[Start of Attachment]

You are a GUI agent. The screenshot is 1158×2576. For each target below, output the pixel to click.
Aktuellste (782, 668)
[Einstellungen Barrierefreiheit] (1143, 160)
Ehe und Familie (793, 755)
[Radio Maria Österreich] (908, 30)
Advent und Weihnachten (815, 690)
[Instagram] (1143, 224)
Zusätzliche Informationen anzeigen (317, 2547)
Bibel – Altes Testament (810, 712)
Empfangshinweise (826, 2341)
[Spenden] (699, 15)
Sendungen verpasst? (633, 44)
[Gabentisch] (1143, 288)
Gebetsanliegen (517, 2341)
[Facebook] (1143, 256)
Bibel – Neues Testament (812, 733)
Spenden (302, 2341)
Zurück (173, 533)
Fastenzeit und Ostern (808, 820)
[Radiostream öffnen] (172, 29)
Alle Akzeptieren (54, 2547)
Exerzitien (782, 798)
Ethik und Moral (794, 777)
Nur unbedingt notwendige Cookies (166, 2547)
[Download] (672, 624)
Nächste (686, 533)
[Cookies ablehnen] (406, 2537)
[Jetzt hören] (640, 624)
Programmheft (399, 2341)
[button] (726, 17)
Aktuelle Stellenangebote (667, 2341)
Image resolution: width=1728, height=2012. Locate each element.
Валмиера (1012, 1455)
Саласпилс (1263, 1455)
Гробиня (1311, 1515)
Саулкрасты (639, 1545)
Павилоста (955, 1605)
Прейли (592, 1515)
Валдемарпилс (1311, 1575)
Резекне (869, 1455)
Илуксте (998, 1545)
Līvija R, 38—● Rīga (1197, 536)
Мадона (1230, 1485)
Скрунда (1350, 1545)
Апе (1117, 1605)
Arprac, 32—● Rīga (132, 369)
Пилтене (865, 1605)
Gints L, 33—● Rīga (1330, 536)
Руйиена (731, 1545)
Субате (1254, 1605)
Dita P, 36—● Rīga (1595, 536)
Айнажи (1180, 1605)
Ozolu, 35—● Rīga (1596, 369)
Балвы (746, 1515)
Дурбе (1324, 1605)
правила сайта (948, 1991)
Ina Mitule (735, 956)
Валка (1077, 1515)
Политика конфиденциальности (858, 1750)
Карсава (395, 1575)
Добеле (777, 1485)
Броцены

[End of Attachment]

Return a faithful copy of all the records above.

● **Answer to this problem**:
You are a GUI agent. The screenshot is 1158×2576. For each target below, output the pixel to click.
Aktuellste (782, 668)
[Einstellungen Barrierefreiheit] (1143, 160)
Ehe und Familie (793, 755)
[Radio Maria Österreich] (908, 30)
Advent und Weihnachten (815, 690)
[Instagram] (1143, 224)
Zusätzliche Informationen anzeigen (317, 2547)
Bibel – Altes Testament (810, 712)
Empfangshinweise (826, 2341)
[Spenden] (699, 15)
Sendungen verpasst? (633, 44)
[Gabentisch] (1143, 288)
Gebetsanliegen (517, 2341)
[Facebook] (1143, 256)
Bibel – Neues Testament (812, 733)
Spenden (302, 2341)
Zurück (173, 533)
Fastenzeit und Ostern (808, 820)
[Radiostream öffnen] (172, 29)
Alle Akzeptieren (54, 2547)
Exerzitien (782, 798)
Ethik und Moral (794, 777)
Nur unbedingt notwendige Cookies (166, 2547)
[Download] (672, 624)
Nächste (686, 533)
[Cookies ablehnen] (406, 2537)
[Jetzt hören] (640, 624)
Programmheft (399, 2341)
[button] (726, 17)
Aktuelle Stellenangebote (667, 2341)
Image resolution: width=1728, height=2012. Locate each element.
Валмиера (1012, 1455)
Саласпилс (1263, 1455)
Гробиня (1311, 1515)
Саулкрасты (639, 1545)
Павилоста (955, 1605)
Прейли (592, 1515)
Валдемарпилс (1311, 1575)
Резекне (869, 1455)
Илуксте (998, 1545)
Līvija R, 38—● Rīga (1197, 536)
Мадона (1230, 1485)
Скрунда (1350, 1545)
Апе (1117, 1605)
Arprac, 32—● Rīga (132, 369)
Пилтене (865, 1605)
Gints L, 33—● Rīga (1330, 536)
Руйиена (731, 1545)
Субате (1254, 1605)
Dita P, 36—● Rīga (1595, 536)
Айнажи (1180, 1605)
Ozolu, 35—● Rīga (1596, 369)
Балвы (746, 1515)
Дурбе (1324, 1605)
правила сайта (948, 1991)
Ina Mitule (735, 956)
Валка (1077, 1515)
Политика конфиденциальности (858, 1750)
Карсава (395, 1575)
Добеле (777, 1485)
Броцены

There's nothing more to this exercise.